REQUIRED WORK -> Among the lines of data below, reproduce only those from the one with "Tap the scroll-to-top arrow button" through the one with "Click the Atención Psicológica logo text", exactly as they stand, both ends included.

DATA PROVIDED ->
......

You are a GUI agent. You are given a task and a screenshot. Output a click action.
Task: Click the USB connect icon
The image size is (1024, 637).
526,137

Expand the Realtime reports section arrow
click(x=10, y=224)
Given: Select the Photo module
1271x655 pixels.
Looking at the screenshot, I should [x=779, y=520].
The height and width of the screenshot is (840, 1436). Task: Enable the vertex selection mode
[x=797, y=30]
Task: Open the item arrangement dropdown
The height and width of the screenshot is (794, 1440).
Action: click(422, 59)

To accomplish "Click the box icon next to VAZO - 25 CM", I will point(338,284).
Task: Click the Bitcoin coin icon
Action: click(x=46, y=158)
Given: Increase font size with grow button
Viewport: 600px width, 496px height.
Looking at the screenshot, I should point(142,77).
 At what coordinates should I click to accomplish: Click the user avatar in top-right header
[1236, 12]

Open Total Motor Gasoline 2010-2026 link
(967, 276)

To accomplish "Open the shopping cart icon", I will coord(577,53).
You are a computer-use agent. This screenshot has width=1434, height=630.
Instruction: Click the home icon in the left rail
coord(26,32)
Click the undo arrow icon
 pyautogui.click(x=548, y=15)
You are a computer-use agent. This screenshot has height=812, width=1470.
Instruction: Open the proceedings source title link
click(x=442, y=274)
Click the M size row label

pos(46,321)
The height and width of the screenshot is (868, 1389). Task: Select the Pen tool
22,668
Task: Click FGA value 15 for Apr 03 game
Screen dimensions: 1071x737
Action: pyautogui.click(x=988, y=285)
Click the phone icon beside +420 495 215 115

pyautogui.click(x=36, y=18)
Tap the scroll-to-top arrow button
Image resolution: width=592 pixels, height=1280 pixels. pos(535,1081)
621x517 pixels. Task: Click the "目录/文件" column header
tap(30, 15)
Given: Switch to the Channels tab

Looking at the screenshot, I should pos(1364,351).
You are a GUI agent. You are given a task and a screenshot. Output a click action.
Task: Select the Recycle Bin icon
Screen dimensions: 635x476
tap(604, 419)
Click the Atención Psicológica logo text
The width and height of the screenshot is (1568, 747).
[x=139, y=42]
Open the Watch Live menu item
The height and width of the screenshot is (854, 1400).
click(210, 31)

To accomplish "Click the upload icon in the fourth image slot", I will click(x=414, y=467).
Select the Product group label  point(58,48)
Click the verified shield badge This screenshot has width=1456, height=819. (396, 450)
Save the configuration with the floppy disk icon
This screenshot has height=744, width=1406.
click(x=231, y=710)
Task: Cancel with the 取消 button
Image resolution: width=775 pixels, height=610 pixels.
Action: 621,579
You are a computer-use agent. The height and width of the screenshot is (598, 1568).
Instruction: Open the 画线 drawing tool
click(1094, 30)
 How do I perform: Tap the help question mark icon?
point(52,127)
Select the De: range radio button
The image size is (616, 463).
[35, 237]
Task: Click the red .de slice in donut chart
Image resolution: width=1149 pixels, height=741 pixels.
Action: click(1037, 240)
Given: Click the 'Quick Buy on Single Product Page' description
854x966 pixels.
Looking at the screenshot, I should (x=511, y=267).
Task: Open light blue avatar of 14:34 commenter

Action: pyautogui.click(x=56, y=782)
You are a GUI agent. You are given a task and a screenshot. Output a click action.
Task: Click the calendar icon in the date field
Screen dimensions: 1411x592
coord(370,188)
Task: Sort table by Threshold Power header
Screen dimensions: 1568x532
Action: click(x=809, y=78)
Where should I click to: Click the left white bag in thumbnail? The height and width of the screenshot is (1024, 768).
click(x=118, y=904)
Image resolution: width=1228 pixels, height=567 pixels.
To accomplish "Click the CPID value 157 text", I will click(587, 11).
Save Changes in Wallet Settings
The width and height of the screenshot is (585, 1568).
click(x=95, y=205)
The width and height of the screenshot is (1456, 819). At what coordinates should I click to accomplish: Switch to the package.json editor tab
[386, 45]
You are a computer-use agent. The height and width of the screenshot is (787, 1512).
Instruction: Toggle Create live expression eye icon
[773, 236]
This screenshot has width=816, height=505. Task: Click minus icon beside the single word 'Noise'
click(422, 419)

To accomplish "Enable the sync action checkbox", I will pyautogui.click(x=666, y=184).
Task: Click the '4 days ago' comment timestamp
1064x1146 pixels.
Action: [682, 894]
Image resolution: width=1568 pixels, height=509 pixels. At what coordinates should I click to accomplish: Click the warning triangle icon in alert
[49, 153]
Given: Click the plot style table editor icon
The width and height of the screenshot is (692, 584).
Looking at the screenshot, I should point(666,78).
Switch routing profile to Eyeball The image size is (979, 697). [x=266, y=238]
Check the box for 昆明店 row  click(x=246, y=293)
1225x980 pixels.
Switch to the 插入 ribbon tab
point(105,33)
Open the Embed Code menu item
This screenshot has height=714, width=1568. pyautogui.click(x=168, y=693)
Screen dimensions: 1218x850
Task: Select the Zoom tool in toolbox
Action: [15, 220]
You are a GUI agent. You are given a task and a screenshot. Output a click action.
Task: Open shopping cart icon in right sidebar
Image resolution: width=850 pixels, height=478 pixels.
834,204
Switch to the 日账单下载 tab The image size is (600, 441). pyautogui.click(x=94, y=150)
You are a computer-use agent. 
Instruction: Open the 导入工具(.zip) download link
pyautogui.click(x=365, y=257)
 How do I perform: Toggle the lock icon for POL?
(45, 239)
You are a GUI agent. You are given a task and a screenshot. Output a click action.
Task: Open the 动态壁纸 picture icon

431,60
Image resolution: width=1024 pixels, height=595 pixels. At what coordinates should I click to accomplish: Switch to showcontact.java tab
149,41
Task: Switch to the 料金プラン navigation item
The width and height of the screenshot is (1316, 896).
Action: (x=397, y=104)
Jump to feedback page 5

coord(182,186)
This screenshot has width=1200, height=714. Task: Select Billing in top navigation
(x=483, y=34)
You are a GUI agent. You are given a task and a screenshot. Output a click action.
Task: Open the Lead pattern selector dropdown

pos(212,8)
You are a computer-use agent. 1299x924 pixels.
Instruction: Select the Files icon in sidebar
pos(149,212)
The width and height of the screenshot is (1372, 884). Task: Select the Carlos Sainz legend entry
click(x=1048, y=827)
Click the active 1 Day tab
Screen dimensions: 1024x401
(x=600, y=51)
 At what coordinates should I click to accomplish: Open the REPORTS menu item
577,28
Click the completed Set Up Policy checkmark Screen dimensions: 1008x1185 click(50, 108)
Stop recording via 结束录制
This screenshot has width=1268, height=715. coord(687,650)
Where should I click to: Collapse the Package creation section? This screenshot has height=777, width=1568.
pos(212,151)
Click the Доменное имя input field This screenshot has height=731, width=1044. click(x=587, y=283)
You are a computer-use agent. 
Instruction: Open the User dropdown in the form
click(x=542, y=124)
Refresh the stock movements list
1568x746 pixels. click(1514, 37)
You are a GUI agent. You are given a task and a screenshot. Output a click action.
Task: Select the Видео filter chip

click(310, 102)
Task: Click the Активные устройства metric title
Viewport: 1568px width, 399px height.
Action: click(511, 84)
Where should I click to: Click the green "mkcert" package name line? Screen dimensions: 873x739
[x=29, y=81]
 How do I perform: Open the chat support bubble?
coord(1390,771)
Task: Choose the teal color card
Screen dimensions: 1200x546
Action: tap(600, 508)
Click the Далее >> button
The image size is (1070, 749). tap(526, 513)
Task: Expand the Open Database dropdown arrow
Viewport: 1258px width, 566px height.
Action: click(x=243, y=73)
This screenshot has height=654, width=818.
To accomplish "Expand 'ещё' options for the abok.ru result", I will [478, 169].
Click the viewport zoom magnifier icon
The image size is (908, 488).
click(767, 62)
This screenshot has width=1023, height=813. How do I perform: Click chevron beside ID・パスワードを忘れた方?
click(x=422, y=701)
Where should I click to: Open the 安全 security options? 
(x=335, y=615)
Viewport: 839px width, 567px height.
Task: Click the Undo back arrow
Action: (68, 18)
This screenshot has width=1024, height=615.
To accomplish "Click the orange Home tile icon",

......

SOLVED EXERCISE ->
Tap the scroll-to-top arrow button
Image resolution: width=592 pixels, height=1280 pixels. pos(535,1081)
621x517 pixels. Task: Click the "目录/文件" column header
tap(30, 15)
Given: Switch to the Channels tab

Looking at the screenshot, I should pos(1364,351).
You are a GUI agent. You are given a task and a screenshot. Output a click action.
Task: Select the Recycle Bin icon
Screen dimensions: 635x476
tap(604, 419)
Click the Atención Psicológica logo text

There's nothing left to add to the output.